De administratieve lasten zijn geëxplodeerd, waardoor de tijd die zorgverleners daadwerkelijk aan hun patiënten kunnen besteden, drastisch is verminderd
De uitstroom: een gevolg van beleidskeuzes
Veel zorgverleners verlaten hun vak niet omdat ze hun passie voor zorgverlening verloren hebben, maar omdat de omstandigheden waarin zij moeten werken hen simpelweg ‘verstikken’. De administratieve lasten zijn geëxplodeerd, waardoor de tijd die zorgverleners daadwerkelijk aan hun patiënten kunnen besteden, drastisch is verminderd. De Algemene Rekenkamer becijferde als eens dat zorgverleners soms wel 30-40% van hun werktijd aan administratie kwijt zijn. Tijd die ten koste gaat van de directe zorg aan patiënten. Het is ook geen verrassing dat veel zorgverleners zich hierdoor gefrustreerd en uitgeput voelen.
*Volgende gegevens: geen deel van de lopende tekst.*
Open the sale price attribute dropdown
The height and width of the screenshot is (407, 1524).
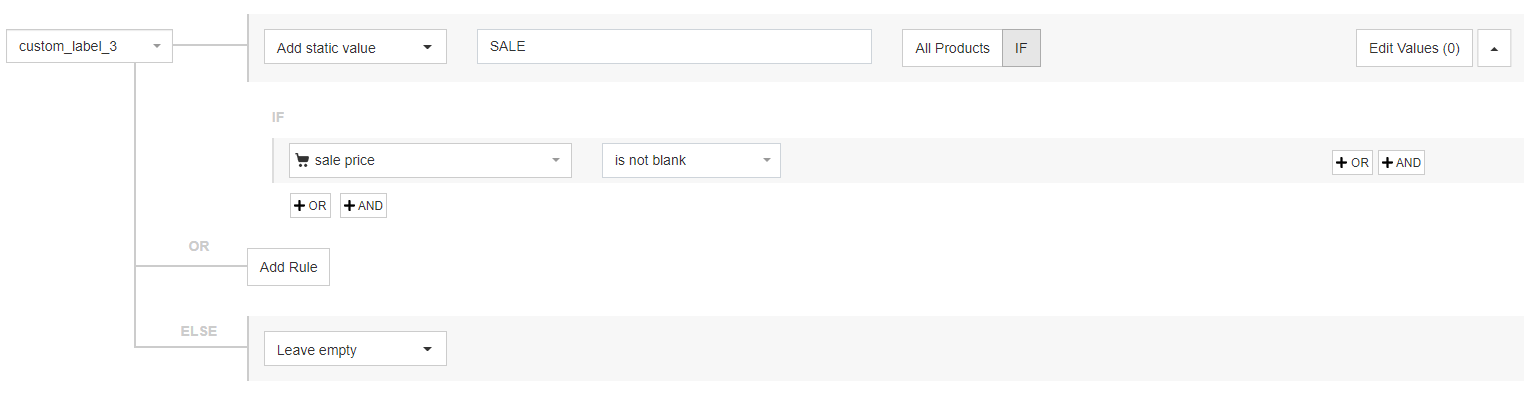(430, 160)
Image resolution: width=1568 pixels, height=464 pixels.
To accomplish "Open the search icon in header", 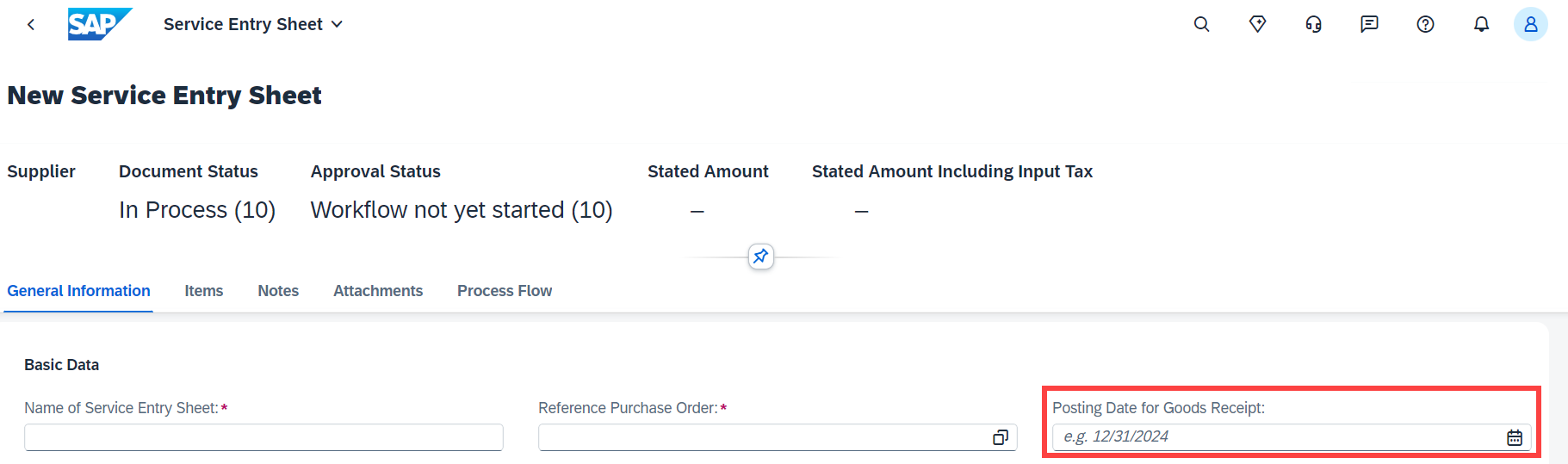I will [1202, 24].
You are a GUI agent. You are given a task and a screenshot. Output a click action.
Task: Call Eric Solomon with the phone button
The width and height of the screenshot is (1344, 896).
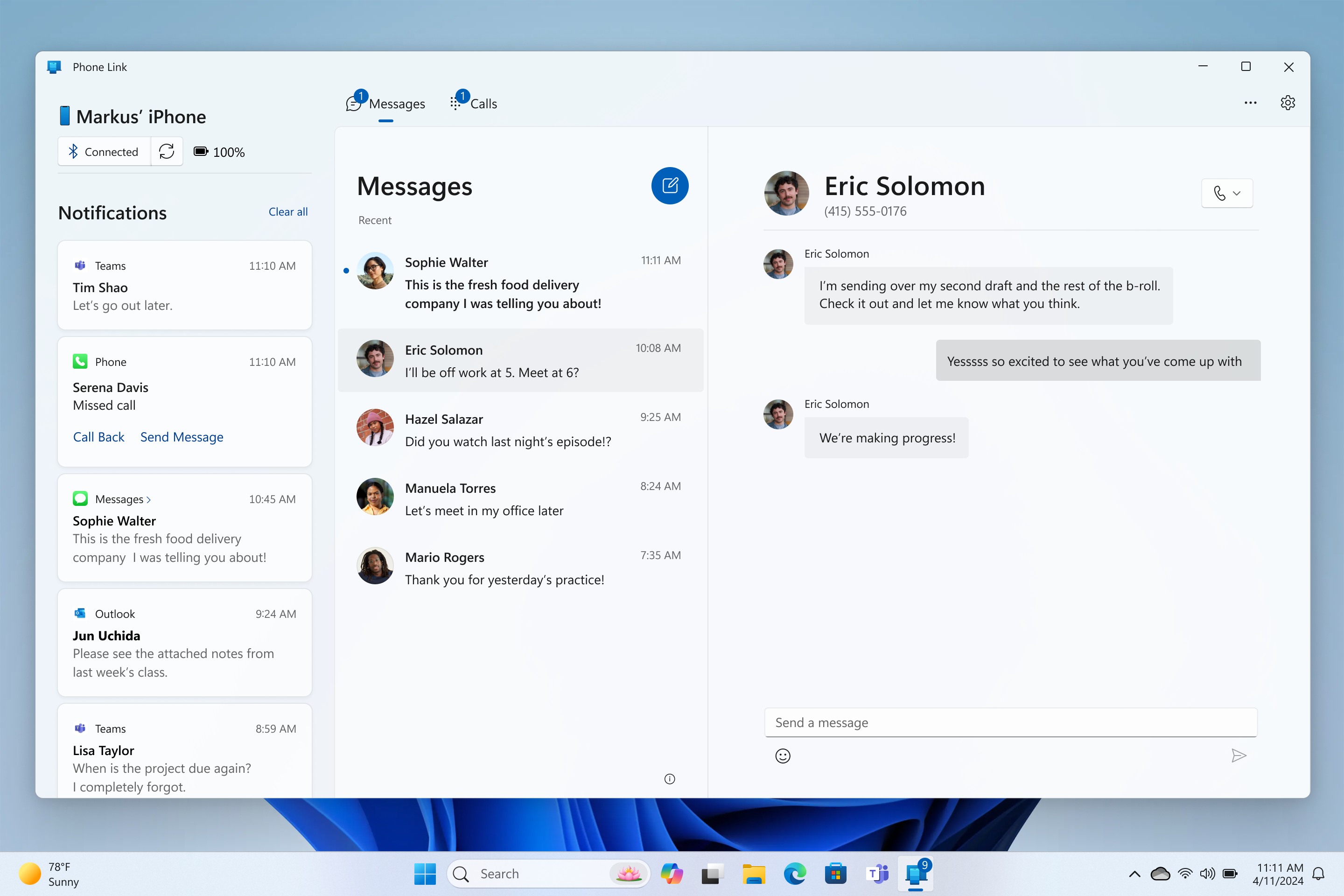(x=1220, y=193)
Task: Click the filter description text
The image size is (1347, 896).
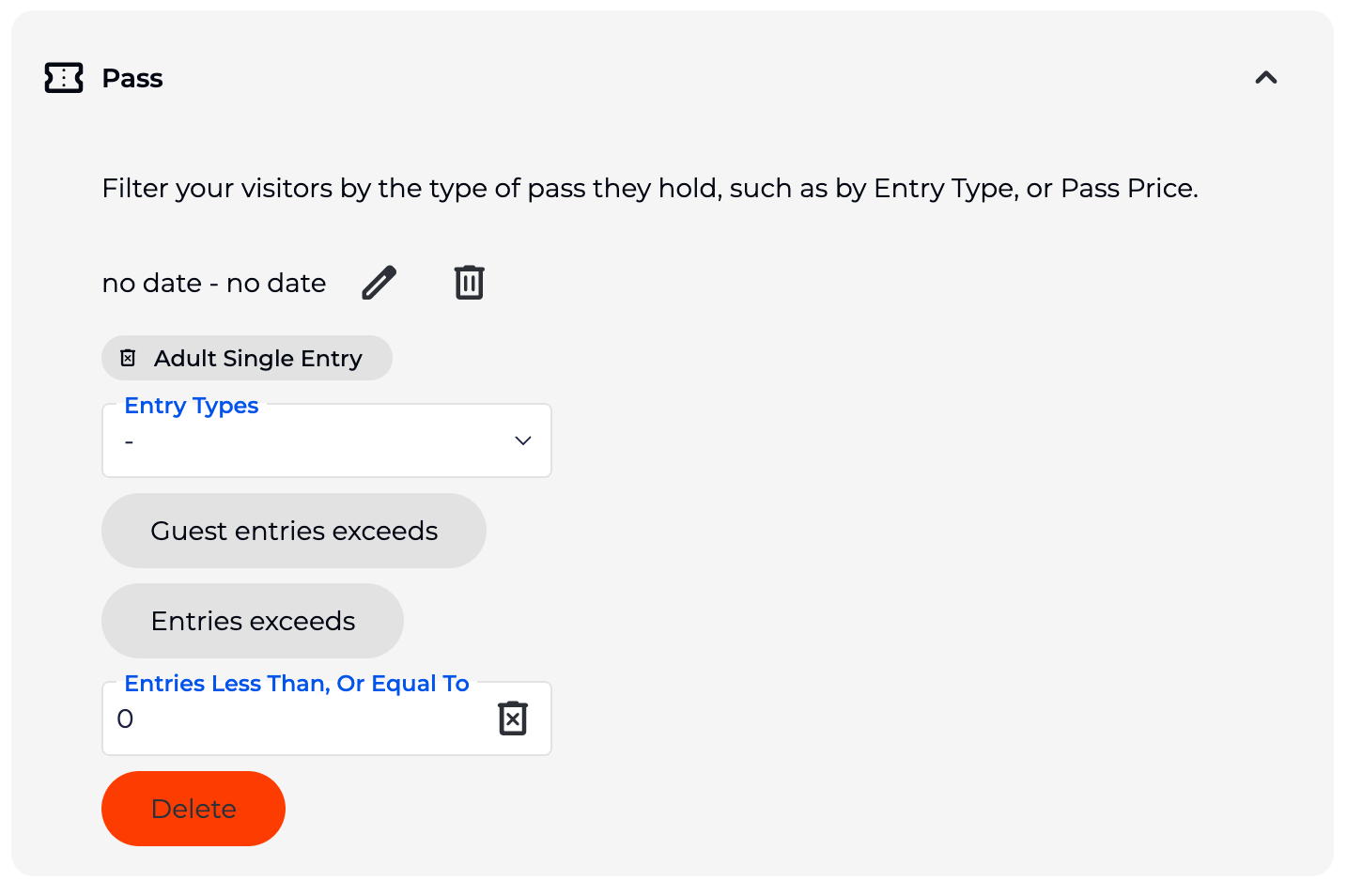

Gebrek aan autonomie: protocollen en richtlijnen boven alles
Een ander aspect is de afnemende autonomie. Zorgverleners hebben te maken met een bureaucratische top-down benadering, waarin beleidsmakers en managers bepalen hoe de zorg eruit moet zien, vaak zonder directe kennis van de praktijk. Het idee dat zorgverleners zelf het beste weten wat goed is voor hun patiënten, lijkt plaats te hebben gemaakt voor een cultuur waarin protocollen en richtlijnen boven alles staan. Dit leidt tot situaties waarin zorgverleners hun professionele oordeel niet meer kunnen laten gelden, omdat ze gebonden zijn aan regels die vaak niets te maken hebben met de realiteit van de zorg.
De verschuiving naar preventie: een afleiding van het echte probleem
In de discussie over de uitstroom van zorgverleners zien we steeds vaker dat de focus verschuift naar preventie, positieve gezondheid en leefstijlbevordering. Natuurlijk zijn deze onderwerpen belangrijk; een gezonde leefstijl kan talloze gezondheidsproblemen voorkomen en preventieve zorg is onmisbaar voor een houdbaar zorgstelsel. Daarover leidt dan ook geen enkele twijfel. Echter, deze discussie vormt vaak een afleiding van het echte probleem: de systematische uitputting van zorgverleners door beleidsdruk.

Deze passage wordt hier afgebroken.